There was a ‘karonda’(Carissa carandas – courtesy Google) plant which was full of the berry. I was seeing the plant for the first time and asked my wife to visit it. This was in the inner courtyard of the house. We met the principal of the school (Salma Public School) Ms Sheeba Sultana and chatted with her for some time about the school and its students. The school is open to both boys and girls and is up to class V. There are about 500 students and the family is trying to impart modern education to the children of the village. Later, when I spoke to Mr Zahoor Siddiqi, he was quite vocal about the importance of primary education, especially in villages where the religious schools get prominence (he was referring to the madarsas). Mr Siddiqi, with the walking stick in one hand, moved among the guests, enquired about the lunch, introduced the cook to some of the guests and generally talked about his family, the village and the need for peaceful living among all. The mango orchard that he owns is actually a legacy he is carrying through his heart lies in education. The school is a small effort in that direction.
Around 2.30 pm, Mr Hashmi enquired if everybody had their lunch and finished eating mangos. If this was done, he urged everybody to proceed towards the buses. Every visitor was given 5 kg mangos of assorted variety complementary. I was thinking what to do with 20 kg of mangos (all four of my family were part of the tourist party). Ishani gave her share to one of her friends who hailed from a joint family.

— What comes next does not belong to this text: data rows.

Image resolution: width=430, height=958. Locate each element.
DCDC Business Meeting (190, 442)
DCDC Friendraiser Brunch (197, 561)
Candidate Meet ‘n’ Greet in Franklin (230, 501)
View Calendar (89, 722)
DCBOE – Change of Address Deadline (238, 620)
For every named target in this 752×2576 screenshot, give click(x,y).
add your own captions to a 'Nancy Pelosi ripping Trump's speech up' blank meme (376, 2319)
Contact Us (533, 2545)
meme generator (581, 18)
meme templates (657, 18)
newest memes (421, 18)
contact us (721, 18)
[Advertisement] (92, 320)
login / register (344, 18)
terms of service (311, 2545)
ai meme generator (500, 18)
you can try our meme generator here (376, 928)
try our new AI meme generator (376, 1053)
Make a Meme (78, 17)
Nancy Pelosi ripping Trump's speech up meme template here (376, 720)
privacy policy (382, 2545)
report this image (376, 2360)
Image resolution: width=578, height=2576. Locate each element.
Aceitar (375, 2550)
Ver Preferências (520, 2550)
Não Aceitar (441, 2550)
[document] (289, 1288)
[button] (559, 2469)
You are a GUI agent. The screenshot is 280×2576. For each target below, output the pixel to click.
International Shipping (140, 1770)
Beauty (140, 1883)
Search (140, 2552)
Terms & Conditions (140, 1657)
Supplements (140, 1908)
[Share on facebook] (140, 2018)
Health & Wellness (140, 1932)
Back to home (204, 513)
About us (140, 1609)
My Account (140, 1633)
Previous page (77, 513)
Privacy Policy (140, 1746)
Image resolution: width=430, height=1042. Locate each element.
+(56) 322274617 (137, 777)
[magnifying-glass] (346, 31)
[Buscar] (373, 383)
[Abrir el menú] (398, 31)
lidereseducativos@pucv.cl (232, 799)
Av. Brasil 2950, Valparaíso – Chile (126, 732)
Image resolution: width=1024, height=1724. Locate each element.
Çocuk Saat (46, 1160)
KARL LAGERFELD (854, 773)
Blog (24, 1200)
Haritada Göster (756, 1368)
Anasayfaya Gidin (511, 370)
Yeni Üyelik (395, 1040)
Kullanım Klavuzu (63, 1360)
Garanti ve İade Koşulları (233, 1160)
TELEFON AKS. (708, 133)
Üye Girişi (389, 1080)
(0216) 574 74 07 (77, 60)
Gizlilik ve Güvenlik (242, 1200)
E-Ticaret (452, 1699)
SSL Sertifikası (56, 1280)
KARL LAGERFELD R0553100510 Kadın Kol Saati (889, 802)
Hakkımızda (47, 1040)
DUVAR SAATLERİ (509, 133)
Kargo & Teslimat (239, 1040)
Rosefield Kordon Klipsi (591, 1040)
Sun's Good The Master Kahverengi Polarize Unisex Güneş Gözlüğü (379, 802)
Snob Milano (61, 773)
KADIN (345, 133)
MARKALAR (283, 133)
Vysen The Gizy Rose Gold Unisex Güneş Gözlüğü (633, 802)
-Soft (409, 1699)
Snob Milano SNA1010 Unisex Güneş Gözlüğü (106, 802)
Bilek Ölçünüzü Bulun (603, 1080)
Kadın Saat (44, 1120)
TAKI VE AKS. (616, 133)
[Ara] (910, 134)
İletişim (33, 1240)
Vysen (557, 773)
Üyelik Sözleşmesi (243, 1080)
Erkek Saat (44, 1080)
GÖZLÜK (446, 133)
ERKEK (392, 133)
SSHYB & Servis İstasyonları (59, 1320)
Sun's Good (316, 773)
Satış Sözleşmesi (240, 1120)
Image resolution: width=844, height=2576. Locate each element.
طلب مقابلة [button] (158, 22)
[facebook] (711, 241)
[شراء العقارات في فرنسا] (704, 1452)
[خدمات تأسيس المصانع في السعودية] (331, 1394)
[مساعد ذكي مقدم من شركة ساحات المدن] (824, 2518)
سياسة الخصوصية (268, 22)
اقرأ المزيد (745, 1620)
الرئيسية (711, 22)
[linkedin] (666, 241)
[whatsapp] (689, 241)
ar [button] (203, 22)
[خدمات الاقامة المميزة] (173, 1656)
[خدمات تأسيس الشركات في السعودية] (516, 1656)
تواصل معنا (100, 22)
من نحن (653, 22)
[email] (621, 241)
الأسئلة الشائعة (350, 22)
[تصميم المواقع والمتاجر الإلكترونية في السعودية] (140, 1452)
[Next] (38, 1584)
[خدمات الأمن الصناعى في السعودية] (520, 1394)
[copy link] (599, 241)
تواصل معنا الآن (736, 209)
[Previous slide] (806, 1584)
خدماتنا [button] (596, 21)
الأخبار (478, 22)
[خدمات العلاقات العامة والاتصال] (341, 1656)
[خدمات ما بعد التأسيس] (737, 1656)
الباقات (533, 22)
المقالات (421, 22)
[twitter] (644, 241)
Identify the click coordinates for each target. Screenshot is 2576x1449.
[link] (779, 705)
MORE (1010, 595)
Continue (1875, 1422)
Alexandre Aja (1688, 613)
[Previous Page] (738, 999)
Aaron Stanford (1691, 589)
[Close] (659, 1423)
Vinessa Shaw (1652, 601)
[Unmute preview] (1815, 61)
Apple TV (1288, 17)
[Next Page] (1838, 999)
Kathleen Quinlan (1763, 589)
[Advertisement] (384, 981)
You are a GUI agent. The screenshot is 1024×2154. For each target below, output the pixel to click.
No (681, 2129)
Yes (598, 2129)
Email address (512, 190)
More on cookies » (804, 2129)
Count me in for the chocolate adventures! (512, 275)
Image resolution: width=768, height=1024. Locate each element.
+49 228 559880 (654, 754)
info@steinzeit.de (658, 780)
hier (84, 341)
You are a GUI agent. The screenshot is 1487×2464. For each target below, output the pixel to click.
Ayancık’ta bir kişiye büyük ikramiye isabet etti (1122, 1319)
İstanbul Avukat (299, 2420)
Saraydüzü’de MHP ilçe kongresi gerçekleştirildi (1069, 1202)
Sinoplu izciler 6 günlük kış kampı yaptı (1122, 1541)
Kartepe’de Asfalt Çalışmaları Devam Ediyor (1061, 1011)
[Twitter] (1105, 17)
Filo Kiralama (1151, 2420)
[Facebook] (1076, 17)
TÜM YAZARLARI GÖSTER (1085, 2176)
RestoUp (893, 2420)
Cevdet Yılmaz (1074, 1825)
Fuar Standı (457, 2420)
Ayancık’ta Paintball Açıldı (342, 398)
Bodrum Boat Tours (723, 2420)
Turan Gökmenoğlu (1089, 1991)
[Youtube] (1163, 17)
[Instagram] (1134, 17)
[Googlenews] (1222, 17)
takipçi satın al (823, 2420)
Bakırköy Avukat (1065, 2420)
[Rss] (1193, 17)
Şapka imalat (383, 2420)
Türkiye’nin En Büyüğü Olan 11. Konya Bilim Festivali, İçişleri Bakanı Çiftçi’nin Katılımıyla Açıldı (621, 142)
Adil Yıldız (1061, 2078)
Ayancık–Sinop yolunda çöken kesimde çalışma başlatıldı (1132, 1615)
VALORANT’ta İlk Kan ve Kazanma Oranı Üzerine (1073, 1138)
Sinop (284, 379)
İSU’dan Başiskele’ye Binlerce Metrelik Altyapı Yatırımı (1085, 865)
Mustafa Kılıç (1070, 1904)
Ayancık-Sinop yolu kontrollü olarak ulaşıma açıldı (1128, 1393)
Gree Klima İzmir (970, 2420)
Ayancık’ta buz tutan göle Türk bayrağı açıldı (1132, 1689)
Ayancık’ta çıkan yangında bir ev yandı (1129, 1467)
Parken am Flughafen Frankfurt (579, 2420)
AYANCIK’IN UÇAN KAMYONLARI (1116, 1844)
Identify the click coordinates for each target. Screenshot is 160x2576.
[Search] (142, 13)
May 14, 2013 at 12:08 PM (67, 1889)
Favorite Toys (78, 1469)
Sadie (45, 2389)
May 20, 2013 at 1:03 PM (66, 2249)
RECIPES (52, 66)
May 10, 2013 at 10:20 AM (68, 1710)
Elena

The village seemed to be well-off one. Plenty of cars, bikes, SUVs were seen plying on the road. What pitied us most was the filth strewn around the village. At the entry point of the village, there was garbage thrown of all types. The only village road was never swept clean, it seemed. The gully leading to the school was clean but the open drains flanking the lane were never cleaned. Blaming the authorities is easy. I felt that the cleanliness is something the villagers themselves can manage. Every year busloads of tourists visit their village for the fame of the particular variety. But when they leave, they leave with the foul smell from the stench of the garbage which seemed to be kept there from eternity. The villagers are themselves to blame for this apathy. It requires little effort to keep the surrounding clean, especially in a village.
But for this negative impact, our trip to Rataul was memorable. The organising skill of Mr Hashmi and his team was commendable, the food was sumptuous, the host’s generosity was praiseworthy and the mangos were simply delicious enough to forget the humid and sweating weather.